• **Entries shown**:
━━━━━━

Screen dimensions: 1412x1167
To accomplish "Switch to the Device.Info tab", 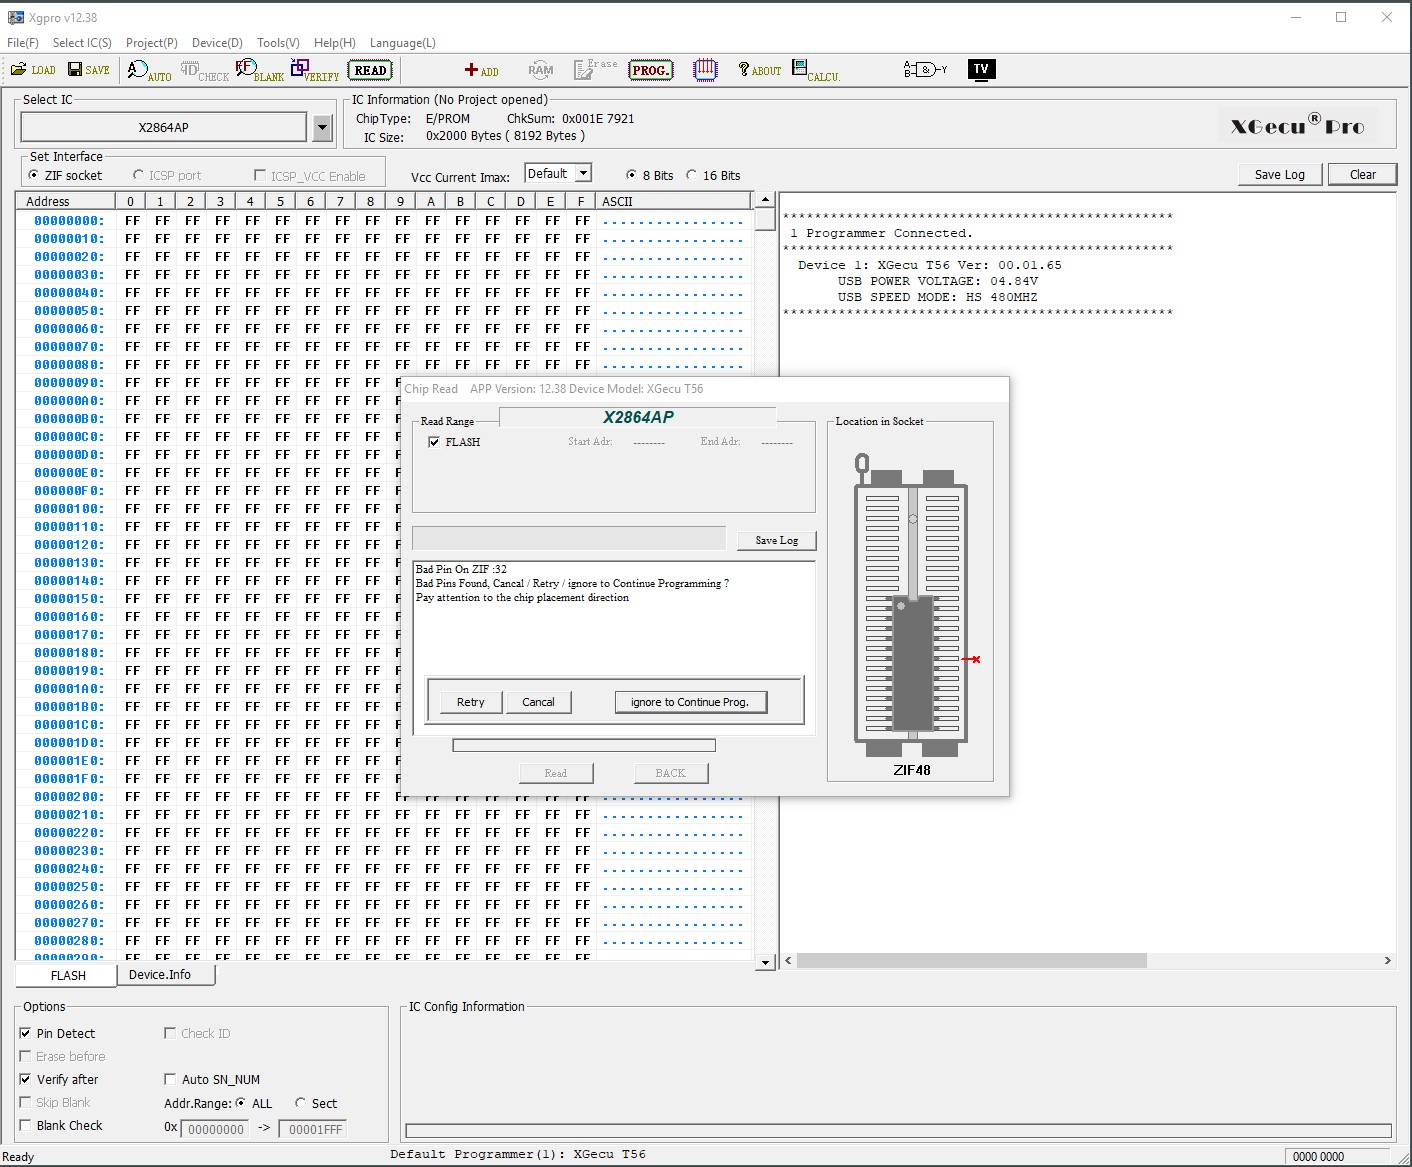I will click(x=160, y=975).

━━━━━━

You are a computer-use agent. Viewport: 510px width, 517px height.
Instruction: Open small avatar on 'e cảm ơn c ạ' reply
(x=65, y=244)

━━━━━━

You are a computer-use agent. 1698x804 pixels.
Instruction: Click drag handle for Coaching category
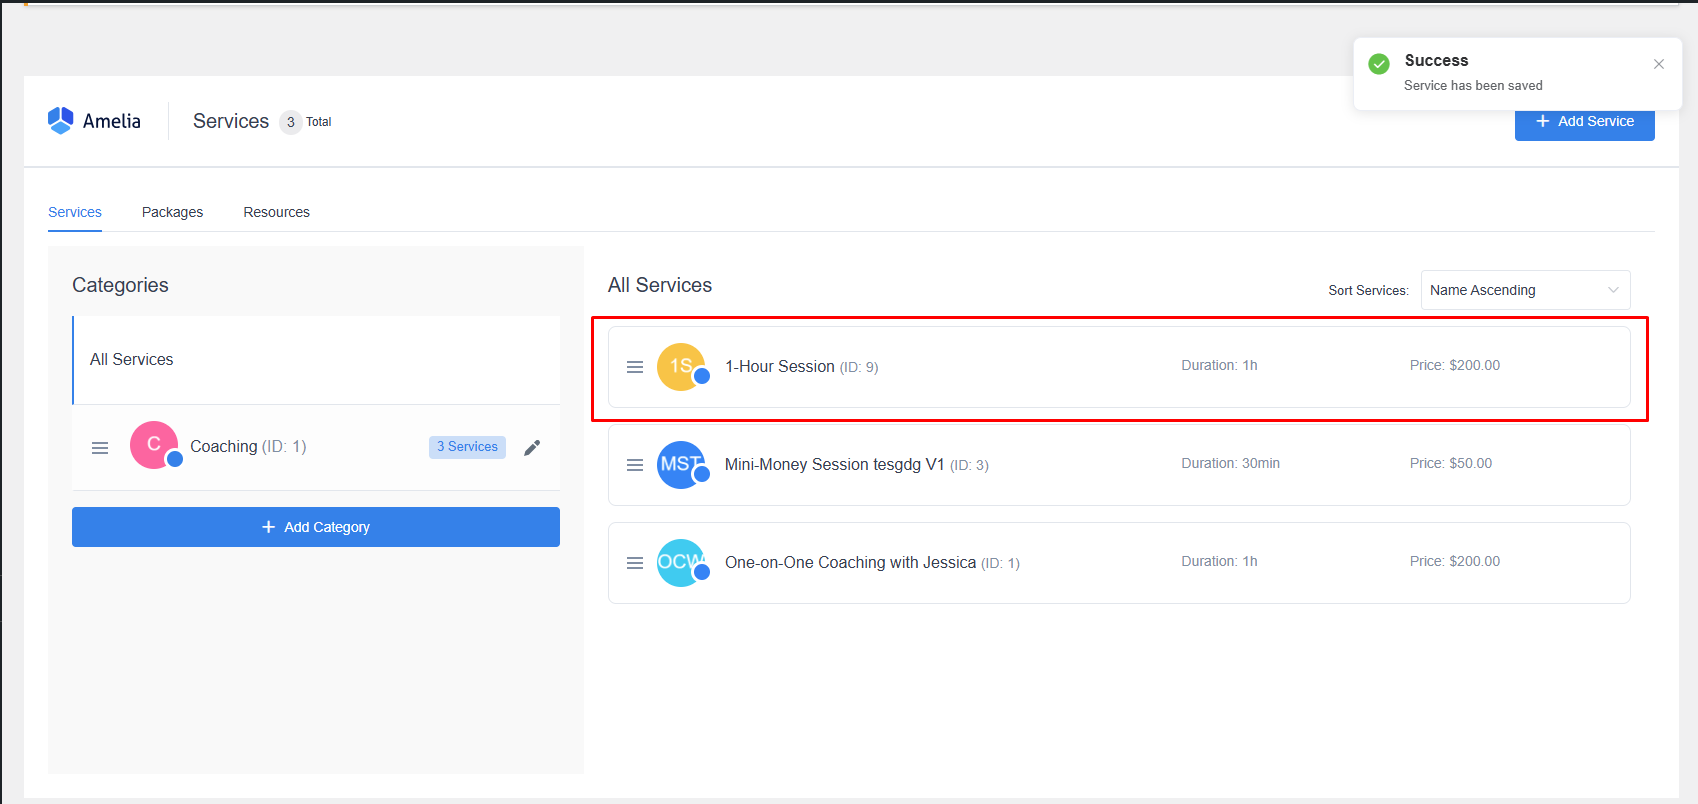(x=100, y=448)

━━━━━━

The answer must consist of every line from the records above that holds "agent".

You are a computer-use agent. Viewport: 510px width, 517px height.
You are a computer-use agent. 1698x804 pixels.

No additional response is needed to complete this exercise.